DATA LISTING →
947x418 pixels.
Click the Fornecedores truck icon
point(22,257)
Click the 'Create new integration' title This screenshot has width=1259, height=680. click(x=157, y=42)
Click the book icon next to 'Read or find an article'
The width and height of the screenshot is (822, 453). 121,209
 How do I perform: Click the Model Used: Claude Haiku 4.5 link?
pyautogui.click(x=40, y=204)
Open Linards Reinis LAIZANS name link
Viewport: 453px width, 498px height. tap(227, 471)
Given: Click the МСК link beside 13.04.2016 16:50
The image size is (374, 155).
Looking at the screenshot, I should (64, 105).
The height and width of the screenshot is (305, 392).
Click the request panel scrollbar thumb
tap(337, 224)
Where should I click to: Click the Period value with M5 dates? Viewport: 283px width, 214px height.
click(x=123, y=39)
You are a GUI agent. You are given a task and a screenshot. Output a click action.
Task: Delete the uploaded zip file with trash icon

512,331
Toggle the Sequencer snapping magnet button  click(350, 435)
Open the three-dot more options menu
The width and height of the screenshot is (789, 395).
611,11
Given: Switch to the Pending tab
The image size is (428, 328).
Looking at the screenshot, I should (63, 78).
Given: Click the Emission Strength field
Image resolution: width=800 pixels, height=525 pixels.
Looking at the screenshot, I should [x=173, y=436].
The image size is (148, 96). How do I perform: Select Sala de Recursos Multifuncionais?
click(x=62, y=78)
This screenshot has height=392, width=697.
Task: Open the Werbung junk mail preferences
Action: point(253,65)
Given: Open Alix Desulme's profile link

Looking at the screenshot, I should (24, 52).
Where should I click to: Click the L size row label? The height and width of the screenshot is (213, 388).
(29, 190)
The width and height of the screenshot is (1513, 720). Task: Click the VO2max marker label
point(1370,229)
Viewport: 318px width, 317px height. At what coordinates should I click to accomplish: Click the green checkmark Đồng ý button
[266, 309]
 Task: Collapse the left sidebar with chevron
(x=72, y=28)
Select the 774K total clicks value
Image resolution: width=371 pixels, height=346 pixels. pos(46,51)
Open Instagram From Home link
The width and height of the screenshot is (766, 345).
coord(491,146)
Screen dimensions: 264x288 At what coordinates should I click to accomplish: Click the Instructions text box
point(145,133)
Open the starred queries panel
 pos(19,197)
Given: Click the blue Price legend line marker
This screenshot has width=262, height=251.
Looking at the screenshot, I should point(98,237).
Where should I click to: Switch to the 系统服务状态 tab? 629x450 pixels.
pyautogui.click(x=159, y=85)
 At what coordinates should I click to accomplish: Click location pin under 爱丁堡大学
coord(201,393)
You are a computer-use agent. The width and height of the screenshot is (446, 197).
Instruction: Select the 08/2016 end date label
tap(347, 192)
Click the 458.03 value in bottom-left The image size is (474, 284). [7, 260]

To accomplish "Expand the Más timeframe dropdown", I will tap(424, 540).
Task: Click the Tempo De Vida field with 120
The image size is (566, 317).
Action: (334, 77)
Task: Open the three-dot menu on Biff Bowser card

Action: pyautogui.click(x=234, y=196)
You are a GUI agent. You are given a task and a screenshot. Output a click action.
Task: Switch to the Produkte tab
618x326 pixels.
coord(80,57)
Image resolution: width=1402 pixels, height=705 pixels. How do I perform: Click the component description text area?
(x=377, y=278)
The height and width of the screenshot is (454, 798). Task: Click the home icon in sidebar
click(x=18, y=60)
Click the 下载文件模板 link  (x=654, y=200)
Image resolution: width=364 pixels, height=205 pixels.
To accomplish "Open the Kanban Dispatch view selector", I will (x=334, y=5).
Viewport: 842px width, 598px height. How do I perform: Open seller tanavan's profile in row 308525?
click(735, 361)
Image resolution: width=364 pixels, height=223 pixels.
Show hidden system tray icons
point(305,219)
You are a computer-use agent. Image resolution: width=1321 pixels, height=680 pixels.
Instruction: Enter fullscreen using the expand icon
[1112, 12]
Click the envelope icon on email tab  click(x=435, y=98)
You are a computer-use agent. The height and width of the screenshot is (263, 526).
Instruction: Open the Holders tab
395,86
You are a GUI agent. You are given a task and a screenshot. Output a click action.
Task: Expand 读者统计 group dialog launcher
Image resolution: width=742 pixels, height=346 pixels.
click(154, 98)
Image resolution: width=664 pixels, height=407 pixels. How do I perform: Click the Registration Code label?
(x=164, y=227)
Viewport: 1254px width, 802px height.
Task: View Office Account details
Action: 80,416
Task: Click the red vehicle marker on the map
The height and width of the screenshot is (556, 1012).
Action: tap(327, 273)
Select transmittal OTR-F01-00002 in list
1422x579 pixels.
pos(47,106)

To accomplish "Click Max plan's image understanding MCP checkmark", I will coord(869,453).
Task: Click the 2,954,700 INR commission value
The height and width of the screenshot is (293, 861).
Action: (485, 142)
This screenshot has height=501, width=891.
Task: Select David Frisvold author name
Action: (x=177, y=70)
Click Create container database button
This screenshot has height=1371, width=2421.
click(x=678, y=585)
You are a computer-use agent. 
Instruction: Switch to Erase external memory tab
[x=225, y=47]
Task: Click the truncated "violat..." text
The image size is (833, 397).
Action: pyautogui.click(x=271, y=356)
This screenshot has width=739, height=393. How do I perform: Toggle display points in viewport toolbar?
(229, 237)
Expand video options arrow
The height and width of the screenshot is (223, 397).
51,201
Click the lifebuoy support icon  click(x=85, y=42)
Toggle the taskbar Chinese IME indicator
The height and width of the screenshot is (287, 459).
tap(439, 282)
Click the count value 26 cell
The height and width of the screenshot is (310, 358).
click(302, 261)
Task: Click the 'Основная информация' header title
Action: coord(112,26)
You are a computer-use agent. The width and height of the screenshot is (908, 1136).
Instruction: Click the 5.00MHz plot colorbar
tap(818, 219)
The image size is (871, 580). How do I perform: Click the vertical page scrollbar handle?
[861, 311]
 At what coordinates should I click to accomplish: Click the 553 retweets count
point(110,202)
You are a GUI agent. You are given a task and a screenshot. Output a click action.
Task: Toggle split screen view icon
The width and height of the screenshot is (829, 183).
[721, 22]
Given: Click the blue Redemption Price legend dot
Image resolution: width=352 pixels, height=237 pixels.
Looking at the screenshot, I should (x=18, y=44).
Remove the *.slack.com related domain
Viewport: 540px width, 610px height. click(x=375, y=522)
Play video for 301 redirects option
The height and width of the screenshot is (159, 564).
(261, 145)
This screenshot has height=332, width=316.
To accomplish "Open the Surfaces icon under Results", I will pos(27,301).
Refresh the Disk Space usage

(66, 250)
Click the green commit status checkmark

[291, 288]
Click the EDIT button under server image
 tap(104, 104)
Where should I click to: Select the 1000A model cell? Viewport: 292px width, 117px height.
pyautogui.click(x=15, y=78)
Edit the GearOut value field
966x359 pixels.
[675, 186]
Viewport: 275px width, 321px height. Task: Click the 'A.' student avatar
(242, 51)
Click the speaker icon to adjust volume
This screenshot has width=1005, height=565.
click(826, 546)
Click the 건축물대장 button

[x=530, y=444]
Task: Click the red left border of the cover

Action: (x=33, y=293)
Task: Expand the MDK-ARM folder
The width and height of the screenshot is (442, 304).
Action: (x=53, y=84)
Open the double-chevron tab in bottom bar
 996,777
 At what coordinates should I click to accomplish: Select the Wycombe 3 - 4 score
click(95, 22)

YOUR INSTRUCTIONS → Check the entries above for the word "blue" and copy every line where it turns up.

SOLVED EXERCISE →
Given: Click the blue Price legend line marker
Given: Click the blue Redemption Price legend dot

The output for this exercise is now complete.